TO THE EDITOR:
VEXAS syndrome (vacuoles in myeloid progenitors, E1 ubiquitin-activating enzyme, X-linked, autoinflammatory manifestations, and somatic) is the consequence of the expansion of hematopoietic stem and/or progenitor cells with somatically acquired UBA1 (ubiquitin-like modifier activating enzyme 1) mutations.1,2 Patients present with a variety of autoinflammatory manifestations, and approximately half of them have an associated hematological malignancy, mainly myelodysplastic syndrome (MDS) and/or monoclonal gammopathy.3,4 Long-term use of high doses in this steroid-dependent disease is often associated with unacceptable side effects.

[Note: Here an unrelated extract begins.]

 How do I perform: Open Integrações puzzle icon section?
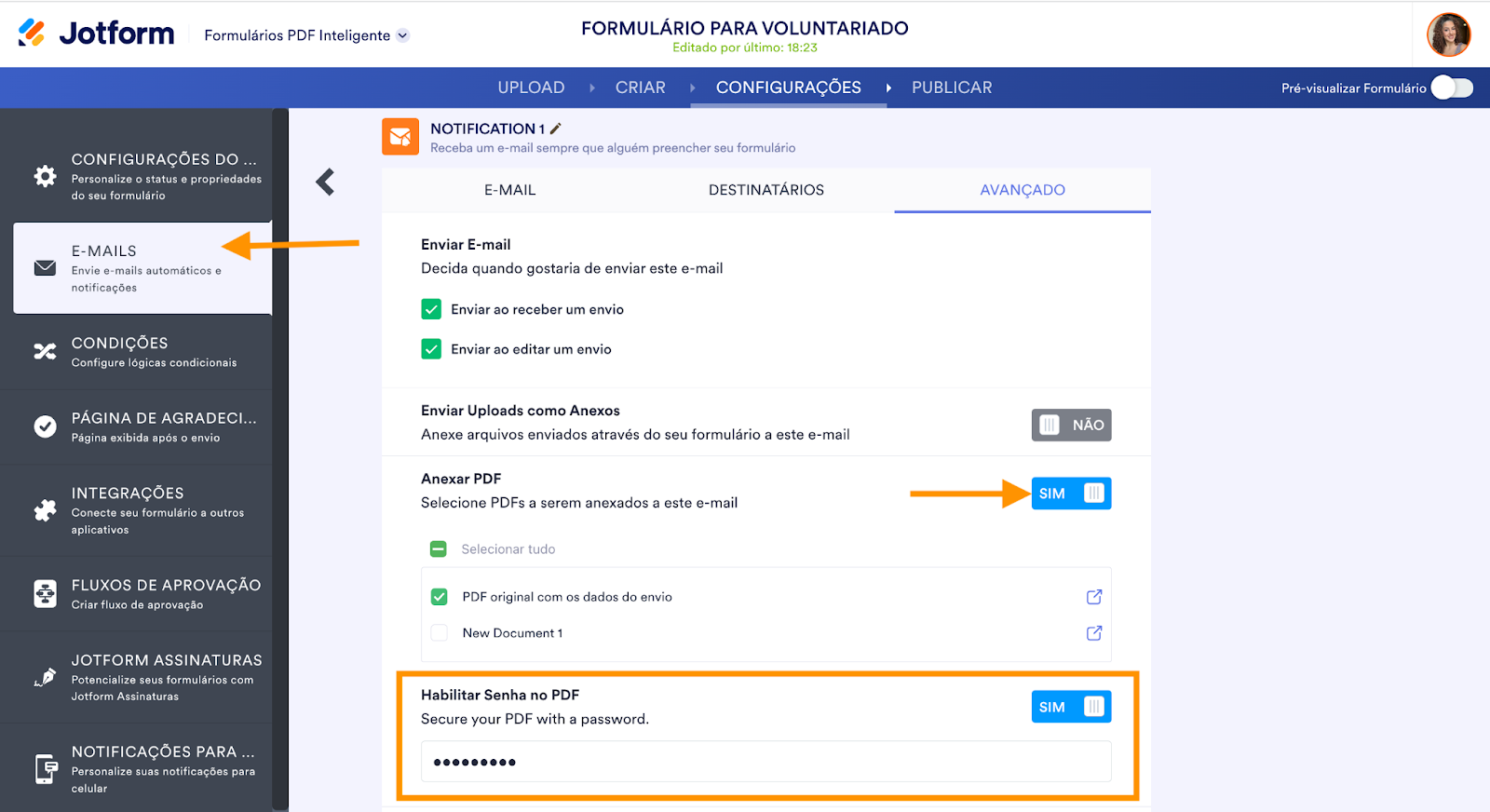coord(45,510)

Retrospective studies have underlined the poor response of VEXAS patients to a variety of therapeutic strategies, except for a few patients exposed to Janus kinase inhibitors (JAKi).2,5 Here, we present the results of a multicenter international retrospective analysis of VEXAS patients treated with different JAKi to better characterize safety and efficacy profiles.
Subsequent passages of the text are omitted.